Carotid Plaque Hemodynamics

Abstract

Internal carotid artery (ICA) plaques constitute one major source of retinal and cerebral brain embolism. Current guidelines recommend optimal treatment of cardiovascular risk factors and recanalization based on the degree of ICA stenosis. However, ICA plaque composition, motion, vascularization, and local hemodynamics have only received limited attention as potential and independent risk factors for plaque rupture. The European Carotid Surgery Trial (ECST) showed an increased risk of stroke recurrence even in moderate stenosis if the plaque surface was ulcerated in angiography. Further indicators of plaque instability and thus vulnerability were established by native or contrast-enhanced two-dimensional duplex ultrasound, CT, and MRI. Due to high soft tissue contrast, multi-contrast MRI seems to be ideally suited to identify plaque compositions that are prone to rupture, although data from large clinical trials proving the independent predictive value of plaque morphology are lacking. The role of cardiovascular risk factors for atherosclerosis of the common carotid artery is well established. Nevertheless, little is known concerning the impact of local hemodynamics on plaque development, progression, and rupture. Wall shear stress, the friction force acting on the endothelium of the vessel wall, was shown to be able to induce local atherosclerosis and vulnerable plaques in animal models. Plaque movement and deformation was limited to investigations using ultrasound in order to identify plaques at risk.
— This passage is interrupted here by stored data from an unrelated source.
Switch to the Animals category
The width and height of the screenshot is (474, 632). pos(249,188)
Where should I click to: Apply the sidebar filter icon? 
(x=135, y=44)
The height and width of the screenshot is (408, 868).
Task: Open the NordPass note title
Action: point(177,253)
Similarly, models to calculate tensile plaque stress seem to be able to identify peak mechanical stress acting on plaque surfaces that make such regions susceptible to rupture. In this review, current evidence regarding the correlation of plaque location, composition, and local hemodynamics at the carotid artery bifurcation will be presented. Moreover, the potential benefit of a future comprehensive and individual risk assessment will be discussed.